Montag, 27. Mai 2013

Eine typisch israelische Begegnung

Ich habe es schon in meiner 10-Jahresbilanz erwähnt, dass Hilfsbereitschaft und Zusammenhalt die israelische Gesellschaft besonders auszeichnen. Das geht sicher zum einen auf die jüdische Geschichte in der Diaspora zurück, zum anderen auf den besonderen Charakter dieses so erbittert umkämpften Staates. Zudem ist die "Mitzva" - die gute Tat am Mitmenschen - ein religiöses Gebot. Und es ist - meistens zumindest - einfach nett, dass man sich als Teil einer größeren Gemeinschaft fühlen kann und es zwischenmenschlich weniger kühle Distanz gibt.
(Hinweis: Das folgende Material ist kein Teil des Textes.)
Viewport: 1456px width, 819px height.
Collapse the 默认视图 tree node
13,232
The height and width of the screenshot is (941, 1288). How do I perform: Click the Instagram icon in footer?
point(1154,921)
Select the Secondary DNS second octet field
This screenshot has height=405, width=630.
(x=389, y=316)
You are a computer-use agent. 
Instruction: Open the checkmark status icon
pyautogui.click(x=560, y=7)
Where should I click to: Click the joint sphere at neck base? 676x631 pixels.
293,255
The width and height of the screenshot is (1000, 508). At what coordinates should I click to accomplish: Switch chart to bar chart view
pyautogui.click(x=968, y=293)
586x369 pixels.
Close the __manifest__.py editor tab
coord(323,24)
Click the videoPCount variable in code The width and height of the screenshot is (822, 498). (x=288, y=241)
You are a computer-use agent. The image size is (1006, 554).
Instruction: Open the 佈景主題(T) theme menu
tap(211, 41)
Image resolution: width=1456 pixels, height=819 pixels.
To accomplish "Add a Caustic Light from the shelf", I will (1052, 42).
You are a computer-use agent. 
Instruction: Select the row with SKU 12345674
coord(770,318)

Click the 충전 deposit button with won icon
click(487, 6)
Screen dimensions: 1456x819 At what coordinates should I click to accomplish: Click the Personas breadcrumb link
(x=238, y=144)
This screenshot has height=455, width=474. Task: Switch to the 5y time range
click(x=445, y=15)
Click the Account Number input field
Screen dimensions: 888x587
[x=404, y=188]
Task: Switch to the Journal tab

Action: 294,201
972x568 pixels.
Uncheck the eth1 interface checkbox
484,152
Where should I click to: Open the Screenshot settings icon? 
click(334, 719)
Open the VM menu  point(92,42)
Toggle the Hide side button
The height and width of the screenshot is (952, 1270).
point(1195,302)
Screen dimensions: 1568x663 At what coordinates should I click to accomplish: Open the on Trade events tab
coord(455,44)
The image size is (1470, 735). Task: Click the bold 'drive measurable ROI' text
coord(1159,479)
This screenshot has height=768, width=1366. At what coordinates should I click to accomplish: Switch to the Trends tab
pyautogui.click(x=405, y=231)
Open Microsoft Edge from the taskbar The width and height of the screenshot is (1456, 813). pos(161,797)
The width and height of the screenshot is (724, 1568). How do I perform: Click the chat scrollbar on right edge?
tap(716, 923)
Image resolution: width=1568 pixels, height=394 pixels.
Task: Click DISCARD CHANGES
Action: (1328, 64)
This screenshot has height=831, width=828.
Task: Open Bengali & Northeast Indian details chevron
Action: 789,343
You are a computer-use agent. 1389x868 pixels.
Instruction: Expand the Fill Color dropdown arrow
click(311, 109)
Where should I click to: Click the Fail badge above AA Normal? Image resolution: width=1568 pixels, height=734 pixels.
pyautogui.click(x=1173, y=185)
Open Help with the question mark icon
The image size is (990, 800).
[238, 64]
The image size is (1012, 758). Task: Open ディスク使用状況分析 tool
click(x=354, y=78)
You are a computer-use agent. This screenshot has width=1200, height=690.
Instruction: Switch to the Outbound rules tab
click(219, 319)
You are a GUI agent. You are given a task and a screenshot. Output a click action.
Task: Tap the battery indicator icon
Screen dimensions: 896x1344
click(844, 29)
Gestern hatte ich eine für hier typische Begegnung:

Auf mein inseriertes Gesuch nach Umzugskisten vor zwei Wochen hatte ich sofort mehrere freundliche Antworten bekommen. Eine bot mir die Containerkartons ihrer eben erst aus Australien eingetroffenen Mutter an. Als ich diese gestern abholen ging, traf ich eine höchst dynamische Dame in einer noch fast leeren Wohnung an. Sofort bekam ich einen Rundgang durch ihr neues Zuhause während sie mir wortreich (und ein bisschen stolz) erklärte, wie und warum sie dieses und jenes nach ihren Vorstellungen renoviert hat. Schlafzimmer, Badezimmer, Kleider- und Wäscheschrank - alles wurde mir begeistert gezeigt und erklärt, so nett.

Natürlich kam schnell auch die Frage auf, ob wir womöglich gemeinsame Bekannte oder Familie im Ausland haben. Haben wir wohl nicht, aber auszuschließen ist es auch nicht.

Die bereits ausgepackten Kartons selbst warteten säuberlich zusammengefaltet und aufgestapelt im Abstellraum. Inklusive Einwickelpapier für Geschirr. Das hätte sie allerdings nicht extra glattgestrichen und gefaltet, betonte sie fast entschuldigend. (Das wäre auch überhaupt nicht typisch israelisch gewesen.)

Kartons haben wir jetzt auf jeden Fall genug. Das ist doch was.